The town itself splits into two halves separated by 5 km of bitumen. Wyndham Port at the foot of the range is the historical heart — the jetty, the old cattle export wharf, the boab trees, the original buildings. Wyndham Three Mile is the modern town centre where the supermarket, fuel and most of the houses sit. The two halves work together as one place but you’ll spend time in both, so don’t pick accommodation expecting to walk between them.

The crocodiles — the concrete one and the real ones

The Big Crocodile statue on the highway into town is the photo every visitor takes, and it should be: it’s 20 metres of grey concrete from 1987, longer than any croc actually pulled out of the Cambridge Gulf, and unmistakably a piece of the great Australian Big Things era. There’s a small parking area, no entry fee, and a sign explaining the local saltwater crocodile population, which is genuinely substantial. The Cambridge Gulf and the Ord River system support some of the densest populations of estuarine crocodiles in the country.

For live crocodiles, Wyndham Crocodile Park on Barytes Road runs daily feeding tours and is the closest place in the East Kimberley to see large salties up close. Tour times shift with the dry/wet seasons so check before you drive out. The park has been operating since the early 1980s and a chunk of the revenue funds research and the rehoming of problem crocs pulled out of communities further north. It’s an honest, low-gloss operation that does not feel theme-park — you’re standing on a concrete walkway over enclosures with animals that were genuinely dangerous before they ended up here.

One thing to be clear on: do not swim or wade in any unmarked body of water around Wyndham. Cambridge Gulf, the Ord River below the dam, all the tidal creeks, every roadside billabong — assume salties are present. Locals don’t even fish from the bank without a long rod and a head on a swivel. The Marlgu Billboard near Parry Lagoons is a fine spot to watch birds; it is not a spot to dip your feet.

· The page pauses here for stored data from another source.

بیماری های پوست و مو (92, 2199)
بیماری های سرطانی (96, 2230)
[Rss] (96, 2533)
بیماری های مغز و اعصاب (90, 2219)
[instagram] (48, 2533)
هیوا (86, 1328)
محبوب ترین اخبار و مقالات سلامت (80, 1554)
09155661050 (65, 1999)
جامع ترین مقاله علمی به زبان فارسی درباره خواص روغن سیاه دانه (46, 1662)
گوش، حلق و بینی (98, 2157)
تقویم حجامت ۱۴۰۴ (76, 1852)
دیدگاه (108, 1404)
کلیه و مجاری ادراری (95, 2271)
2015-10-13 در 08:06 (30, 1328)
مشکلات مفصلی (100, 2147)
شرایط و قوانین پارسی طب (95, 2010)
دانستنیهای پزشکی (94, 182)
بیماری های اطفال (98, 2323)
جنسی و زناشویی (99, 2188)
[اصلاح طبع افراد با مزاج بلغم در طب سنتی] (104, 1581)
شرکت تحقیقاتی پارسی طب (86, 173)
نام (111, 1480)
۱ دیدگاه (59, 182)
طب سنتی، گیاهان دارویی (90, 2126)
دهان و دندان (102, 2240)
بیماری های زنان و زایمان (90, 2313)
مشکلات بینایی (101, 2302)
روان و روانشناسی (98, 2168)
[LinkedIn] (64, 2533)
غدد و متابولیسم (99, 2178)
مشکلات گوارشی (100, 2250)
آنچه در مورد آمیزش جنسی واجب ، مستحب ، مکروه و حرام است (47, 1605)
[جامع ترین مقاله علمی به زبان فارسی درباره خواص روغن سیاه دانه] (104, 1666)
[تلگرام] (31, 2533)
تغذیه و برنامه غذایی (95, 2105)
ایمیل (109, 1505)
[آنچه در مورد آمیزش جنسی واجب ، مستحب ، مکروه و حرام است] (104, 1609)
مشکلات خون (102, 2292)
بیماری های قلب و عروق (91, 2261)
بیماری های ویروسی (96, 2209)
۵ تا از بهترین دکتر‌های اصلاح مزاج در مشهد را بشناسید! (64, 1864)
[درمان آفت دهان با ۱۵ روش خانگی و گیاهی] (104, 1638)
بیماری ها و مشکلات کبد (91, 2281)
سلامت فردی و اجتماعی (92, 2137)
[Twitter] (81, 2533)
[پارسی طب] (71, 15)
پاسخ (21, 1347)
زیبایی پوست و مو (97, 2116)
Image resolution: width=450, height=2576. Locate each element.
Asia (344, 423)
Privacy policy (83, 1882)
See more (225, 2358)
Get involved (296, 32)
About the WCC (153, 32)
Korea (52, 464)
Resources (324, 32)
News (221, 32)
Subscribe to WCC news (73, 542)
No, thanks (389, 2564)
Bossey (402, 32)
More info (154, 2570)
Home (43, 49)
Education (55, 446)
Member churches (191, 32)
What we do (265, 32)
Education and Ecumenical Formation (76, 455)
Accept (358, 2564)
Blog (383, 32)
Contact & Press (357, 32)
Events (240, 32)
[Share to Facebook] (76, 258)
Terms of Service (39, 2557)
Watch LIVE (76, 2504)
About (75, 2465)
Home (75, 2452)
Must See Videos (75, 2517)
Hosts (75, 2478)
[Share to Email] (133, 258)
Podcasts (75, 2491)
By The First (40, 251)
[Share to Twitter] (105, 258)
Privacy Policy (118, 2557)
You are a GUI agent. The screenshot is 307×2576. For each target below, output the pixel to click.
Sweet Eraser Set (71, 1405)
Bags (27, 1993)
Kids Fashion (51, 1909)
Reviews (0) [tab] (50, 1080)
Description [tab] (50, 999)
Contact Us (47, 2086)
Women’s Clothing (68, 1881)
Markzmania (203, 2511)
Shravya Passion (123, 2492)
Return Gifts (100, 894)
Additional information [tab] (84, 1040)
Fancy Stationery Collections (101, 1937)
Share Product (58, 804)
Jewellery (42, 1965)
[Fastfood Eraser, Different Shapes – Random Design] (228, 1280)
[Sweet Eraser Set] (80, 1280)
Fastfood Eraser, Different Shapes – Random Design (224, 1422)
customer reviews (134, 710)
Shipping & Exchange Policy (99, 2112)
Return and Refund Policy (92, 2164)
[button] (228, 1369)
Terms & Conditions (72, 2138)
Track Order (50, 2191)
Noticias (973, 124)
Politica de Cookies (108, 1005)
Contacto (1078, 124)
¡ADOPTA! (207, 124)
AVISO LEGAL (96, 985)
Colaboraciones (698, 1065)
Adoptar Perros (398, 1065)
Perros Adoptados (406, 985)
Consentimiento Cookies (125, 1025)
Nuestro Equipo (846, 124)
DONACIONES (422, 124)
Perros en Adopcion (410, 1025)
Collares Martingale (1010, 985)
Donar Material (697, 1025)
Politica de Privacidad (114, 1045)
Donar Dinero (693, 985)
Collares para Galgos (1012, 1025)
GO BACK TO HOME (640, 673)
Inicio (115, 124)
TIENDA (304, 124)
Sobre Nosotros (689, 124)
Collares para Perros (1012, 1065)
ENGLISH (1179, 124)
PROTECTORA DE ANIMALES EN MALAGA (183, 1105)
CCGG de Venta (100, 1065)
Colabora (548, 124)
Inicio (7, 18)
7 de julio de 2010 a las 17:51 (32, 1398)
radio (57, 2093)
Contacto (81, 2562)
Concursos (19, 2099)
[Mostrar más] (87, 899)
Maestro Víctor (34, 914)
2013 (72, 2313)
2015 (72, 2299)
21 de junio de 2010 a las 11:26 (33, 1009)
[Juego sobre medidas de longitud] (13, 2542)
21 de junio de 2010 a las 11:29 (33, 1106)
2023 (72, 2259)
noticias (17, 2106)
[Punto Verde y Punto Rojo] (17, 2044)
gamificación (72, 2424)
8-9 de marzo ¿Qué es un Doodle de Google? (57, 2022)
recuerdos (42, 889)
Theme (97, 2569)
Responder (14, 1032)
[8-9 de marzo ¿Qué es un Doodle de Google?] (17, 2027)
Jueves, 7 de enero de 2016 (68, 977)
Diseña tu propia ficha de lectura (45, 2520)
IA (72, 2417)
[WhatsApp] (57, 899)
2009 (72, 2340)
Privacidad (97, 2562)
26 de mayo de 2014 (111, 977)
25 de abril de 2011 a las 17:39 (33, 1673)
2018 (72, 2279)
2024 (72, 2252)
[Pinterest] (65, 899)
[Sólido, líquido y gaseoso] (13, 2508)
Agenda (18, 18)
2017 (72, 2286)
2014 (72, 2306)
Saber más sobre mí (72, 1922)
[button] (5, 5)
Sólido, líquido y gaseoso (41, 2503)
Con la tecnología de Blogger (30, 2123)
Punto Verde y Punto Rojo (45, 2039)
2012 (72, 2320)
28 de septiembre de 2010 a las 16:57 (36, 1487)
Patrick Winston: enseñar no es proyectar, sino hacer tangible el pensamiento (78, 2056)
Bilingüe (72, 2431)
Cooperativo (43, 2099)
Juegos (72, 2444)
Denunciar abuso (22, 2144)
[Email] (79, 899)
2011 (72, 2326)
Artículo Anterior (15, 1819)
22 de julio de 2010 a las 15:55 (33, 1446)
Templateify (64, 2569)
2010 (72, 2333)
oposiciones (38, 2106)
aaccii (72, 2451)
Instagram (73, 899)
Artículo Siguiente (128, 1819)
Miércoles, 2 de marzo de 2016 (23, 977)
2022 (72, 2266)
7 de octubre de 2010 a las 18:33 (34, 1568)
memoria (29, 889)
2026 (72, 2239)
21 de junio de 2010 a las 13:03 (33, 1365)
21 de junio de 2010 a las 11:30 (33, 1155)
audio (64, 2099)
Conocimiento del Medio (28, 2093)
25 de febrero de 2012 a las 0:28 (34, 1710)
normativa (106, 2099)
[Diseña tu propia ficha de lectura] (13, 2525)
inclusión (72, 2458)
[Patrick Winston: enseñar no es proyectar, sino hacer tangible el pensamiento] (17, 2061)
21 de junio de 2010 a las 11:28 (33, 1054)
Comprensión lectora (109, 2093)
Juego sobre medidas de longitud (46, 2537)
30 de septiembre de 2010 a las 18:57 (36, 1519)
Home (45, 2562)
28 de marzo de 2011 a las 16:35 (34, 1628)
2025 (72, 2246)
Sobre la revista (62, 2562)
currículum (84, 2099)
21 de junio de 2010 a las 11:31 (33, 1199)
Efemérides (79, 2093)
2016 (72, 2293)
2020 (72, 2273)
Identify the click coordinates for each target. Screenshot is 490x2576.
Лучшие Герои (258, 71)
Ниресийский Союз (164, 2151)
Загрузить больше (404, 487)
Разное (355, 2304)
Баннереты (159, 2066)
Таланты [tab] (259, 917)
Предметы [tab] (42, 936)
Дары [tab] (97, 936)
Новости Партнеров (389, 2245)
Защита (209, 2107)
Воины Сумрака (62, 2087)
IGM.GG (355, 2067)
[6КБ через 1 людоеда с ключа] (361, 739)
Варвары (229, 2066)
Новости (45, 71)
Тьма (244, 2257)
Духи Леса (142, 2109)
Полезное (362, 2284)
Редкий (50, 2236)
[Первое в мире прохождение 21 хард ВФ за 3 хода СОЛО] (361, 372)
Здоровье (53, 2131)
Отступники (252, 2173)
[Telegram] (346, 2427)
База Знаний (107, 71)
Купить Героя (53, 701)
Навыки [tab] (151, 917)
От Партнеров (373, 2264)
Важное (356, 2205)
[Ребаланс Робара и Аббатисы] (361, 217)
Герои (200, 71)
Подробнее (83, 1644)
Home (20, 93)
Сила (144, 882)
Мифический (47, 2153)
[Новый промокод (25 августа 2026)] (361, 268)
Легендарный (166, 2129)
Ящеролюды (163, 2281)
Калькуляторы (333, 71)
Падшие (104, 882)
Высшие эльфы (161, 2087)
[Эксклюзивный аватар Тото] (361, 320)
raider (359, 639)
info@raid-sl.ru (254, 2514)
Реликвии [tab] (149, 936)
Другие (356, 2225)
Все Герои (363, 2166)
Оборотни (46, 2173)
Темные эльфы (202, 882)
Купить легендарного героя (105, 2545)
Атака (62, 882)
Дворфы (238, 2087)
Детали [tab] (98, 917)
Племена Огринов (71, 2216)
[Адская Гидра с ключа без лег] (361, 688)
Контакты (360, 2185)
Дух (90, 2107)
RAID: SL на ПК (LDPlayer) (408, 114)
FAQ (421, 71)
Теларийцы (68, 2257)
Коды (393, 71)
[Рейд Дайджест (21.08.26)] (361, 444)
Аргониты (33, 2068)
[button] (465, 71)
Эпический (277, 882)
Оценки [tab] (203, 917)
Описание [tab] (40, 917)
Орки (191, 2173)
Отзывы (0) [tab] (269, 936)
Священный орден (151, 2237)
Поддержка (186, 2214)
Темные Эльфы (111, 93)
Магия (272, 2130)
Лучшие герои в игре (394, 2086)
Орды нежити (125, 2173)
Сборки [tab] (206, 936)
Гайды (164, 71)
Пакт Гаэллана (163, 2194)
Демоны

Parry Lagoons Nature Reserve and the birdlife

About 20 km out of town on the Parry Creek Road you’ll find one of the most important Ramsar wetlands in the country. Parks and Wildlife Service WA manages Parry Lagoons as a nature reserve and there’s a raised boardwalk and bird hide at Marlgu Billabong that puts you eye-level with magpie geese, jabirus, brolgas and (when the timing is right) flocks of pied stilts so thick you can’t see the water under them. The wet season swells the lagoons to many times their dry-season size and is when the migratory shorebirds turn up from the northern hemisphere — but most of those tracks are inaccessible during the wet, so the practical visiting window is May through to about September. We brought a $30 pair of binoculars from the supermarket in Kununurra and got hours of use out of them.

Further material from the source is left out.